U.S. eyes Iran in Afghanistan

By CONSTANT BRAND, Associated Press
The U.S. will keep a close eye on Iran’s involvement in Afghanistan following reports that Taliban insurgents used Iranian-made weapons against NATO forces, a senior U.S. official said Wednesday.

Richard Boucher, Assistant secretary of state for South and Central Asia, told reporters that Washington would like Iran to continue its previous “generally positive role” in reconstruction efforts in its eastern neighbor.

“Over, say, the last year or so there have been increasing concerns raised over Iran’s behavior in Afghanistan,” Boucher said. “Involvement that goes beyond the sort of cultural, commercial and educational, and starts going into reports of involvement in political areas or reports of contacts and arms supply to the Taliban,” he said. “These are things we are watching very carefully.”

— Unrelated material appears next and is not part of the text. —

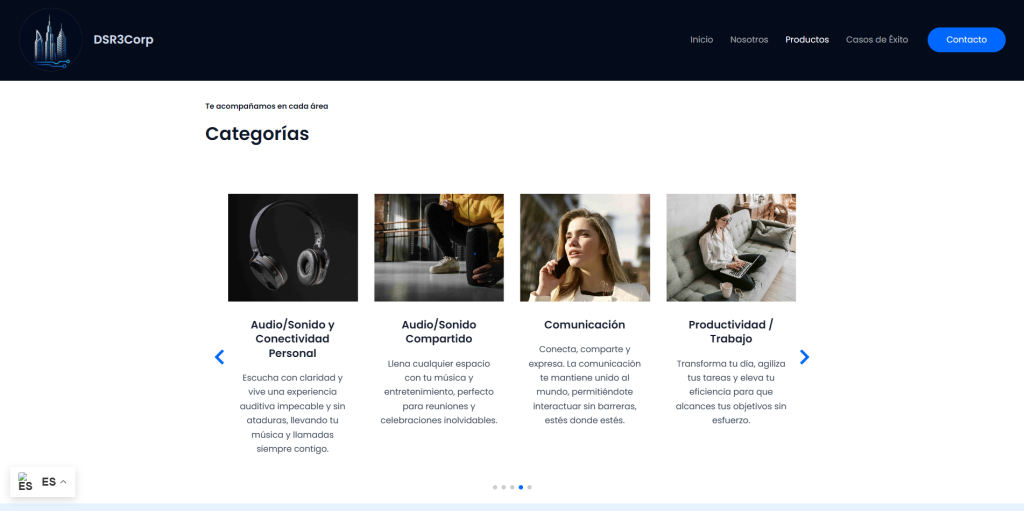The height and width of the screenshot is (511, 1024).
Task: Open the Productos navigation item
Action: [x=807, y=40]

U.S. military officials raised worries of a wider Iranian role in Afghanistan on Tuesday when Gen. Peter Pace, chairman of the Joint Chiefs of Staff, said in Washington that U.S. forces recently intercepted Iranian-made weapons intended for Taliban fighters in Afghanistan.

U.S. officials caution however that any Iranian link, notably in providing weapons to Taliban fighters, remains cloudy. In Iraq, the United States have claimed they are certain arms are being supplied to insurgents by Iran’s secretive Quds Force.

Pace said mortars, and plastic explosives which he said were made in Iran, were intercepted in the southern Kandahar province within the past month.

U.S. counterterrorism officials have said a handful of senior al-Qaida operatives who fled to Iran after the war in Afghanistan in 2001 may have developed a working relationship with a secretive military unit linked to Iran’s religious hard-liners. Iran has rejected the charges.

Boucher, who was in Brussels to hold talks with European Union officials on Afghanistan and the wider central Asian region, reiterated appeals that NATO’s European allies contribute troops to bolster NATO forces in the south and east of Afghanistan, which is facing the heaviest Taliban resistance.

Spain, Italy, Germany and France, members of both the EU and NATO, have refused to send more troops or to move existing forces in Afghanistan to help NATO’s spring offensive against the Taliban.

He said the aim of this year’s reconstruction efforts was to ensure the spread of government authority from Kabul to outlying regions, through road building, setting up schools, police stations and use of electricity.

“It’s all about rebuilding the ability of the government to operate the ability of afghans to deliver security, governance and economic opportunity to its people,” Boucher said.

The United States has around 27,000 troops in Afghanistan at present, and has offered $11.6 billion in new aid for the country.

The 27-nation EU in February proposed a $813 million package for Afghanistan, to focus on health, justice and rural development over the next four years, and EU nations agreed to set up a police training mission that could be deployed as early as May.